The current market cap is $900mn and the company has $735mn of cash on the balance sheet and $1.1bn of debt as of the last quarterly update. The bond market as discussed is relaxed on the company’s credit position and the rating agencies have upgraded during the summer. They have managed working capital excellently so cash flow generation has been good recently. This may reduce with the console cycle and more money getting tied up in inventory again.

Is there a further disposal coming in Europe? There has been some speculation on this point. To January 2020, Europe represented 17% of Revenue ($1.1bn) and to date the main action has been closing Nordics. There is speculation they may sell the European business and now with the start of the console cycle it would make sense if they could sell the business at 0.3 or 0.4 of revenue to Jan 2022 it would bolster liquidity further from a region that even in 2015 and 2016 generated limited operating profits.

Trying to understand the Microsoft / XBox deal from last week.

The reason the shares are moving ahead of the brokers is the news from Microsoft last week is generating a lot of speculation on future profitability. In the last generation console cycle (2013 to 2019) GameStop generated $22bn of gaming product sales (video game software, hardware). Its hard to know if GameStop will replicate this deal with Nintendo or PlayStation.

How does it work? Lets say a new X Box X costs $499, the typical margin is around 10% so that is $50. However, what if a customer takes a monthly package such as the All Access package and doesn’t pay up front for the console and can access games from the cloud : that is $35 per month. So that is estimated to be a 10% rev share with GameStop at $3.5 per month which will be $84 margin over 2 years instead of a one off of $49. When you start considering $25bn or $30bn of total sales over a console cycle that becomes really significant. 5 million XBox X passes could be $210mn of pure margin per year for 2 years. This compares with forecasted EBITDA in January 2020 of $167mn.

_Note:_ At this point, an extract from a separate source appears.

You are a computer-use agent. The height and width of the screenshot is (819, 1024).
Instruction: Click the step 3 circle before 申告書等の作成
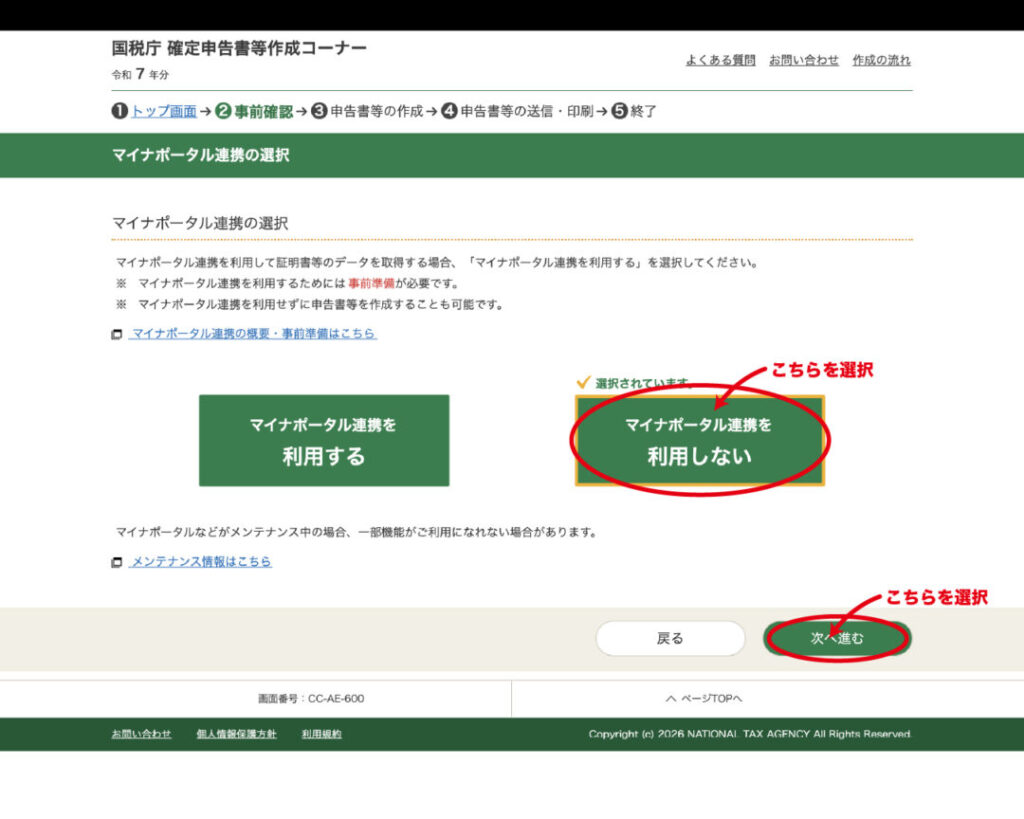pyautogui.click(x=319, y=111)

Does a subscription package cannibalize physical game sales? Not necessarily, game publishers will not all participate in the online model and physical games have a value for trade-in and you can also buy pre-owned games in store/online. Also, online gaming requires a broadband capacity that not all gamers have available when competing with other devices in the home.

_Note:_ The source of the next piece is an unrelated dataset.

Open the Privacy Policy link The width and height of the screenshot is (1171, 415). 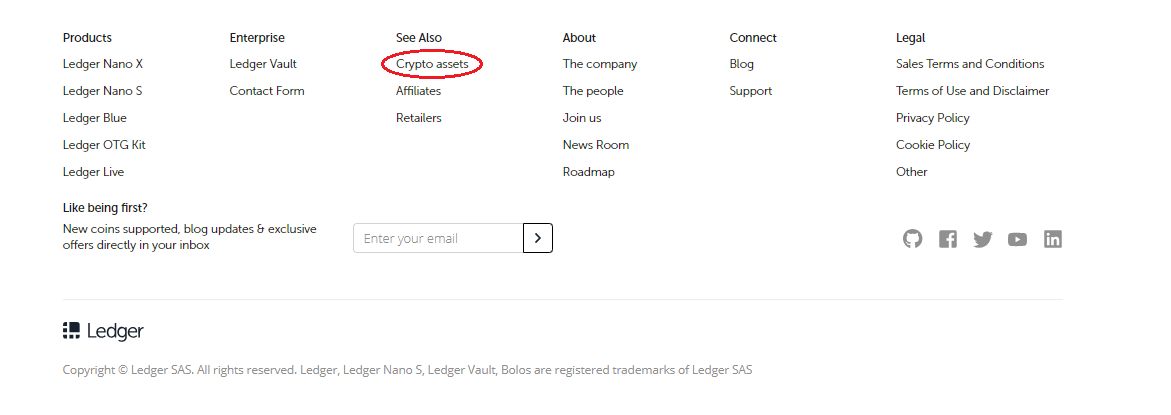pyautogui.click(x=933, y=118)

The big question now is if Microsoft (Xbox) announcement is followed by Sony (Playstation) or Nintendo the revenue and earnings transaction could continue to shift.

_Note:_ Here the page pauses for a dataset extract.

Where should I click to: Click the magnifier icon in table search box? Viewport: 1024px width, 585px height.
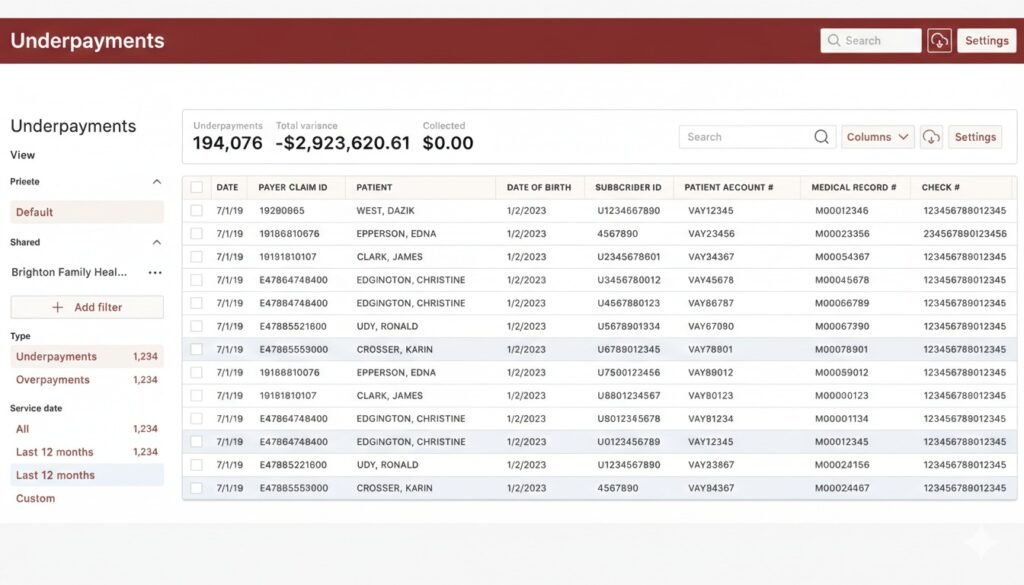(822, 137)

So what’s it worth and could this squeeze continue?

Let us start with a very basic analysis using EV / Next Year Revenue of 0.5x versus Best Buy at 0.65x. Best Buy is coming from a better place with 3% and revenue growth and EBITDA margins of 8% versus GameStop with revenue at a low and 6% EBITDA margin latest quarter. However, if the management can get GameStop revenue growth back on track, which is what the market is telling you, and keep improving EBITDA margin then 0.5x is very achievable and where it traded in 2016.

How how high can the shares trade? The market is clearly behind here, so we will take the highest analyst revenue estimate to January 2022 of $6.5bn. At 0.5x EV/revenue this points to an enterprise value of $3.25bn. This is a company that has done 8% EBITDA margin in the past so $500mn of EBITDA and 6.5x EV/EBITDA does not sound crazy (it traded at this multiple in 2015). Current Net Debt is $365mn, which would imply an equity value of $2.9bn. The shares outstanding are 65mn giving a fair value of $44 per share. Ironically, this is the technical gap in the chart from November 2015.


Shorts be warned, there is no marginal seller of shares here and this could run hard towards $44 if GameStop gets back to historical EBITDA margins and multiples on more optimistic revenue assumptions. The console cycle starts in November, watch for more announcements and December 10th results.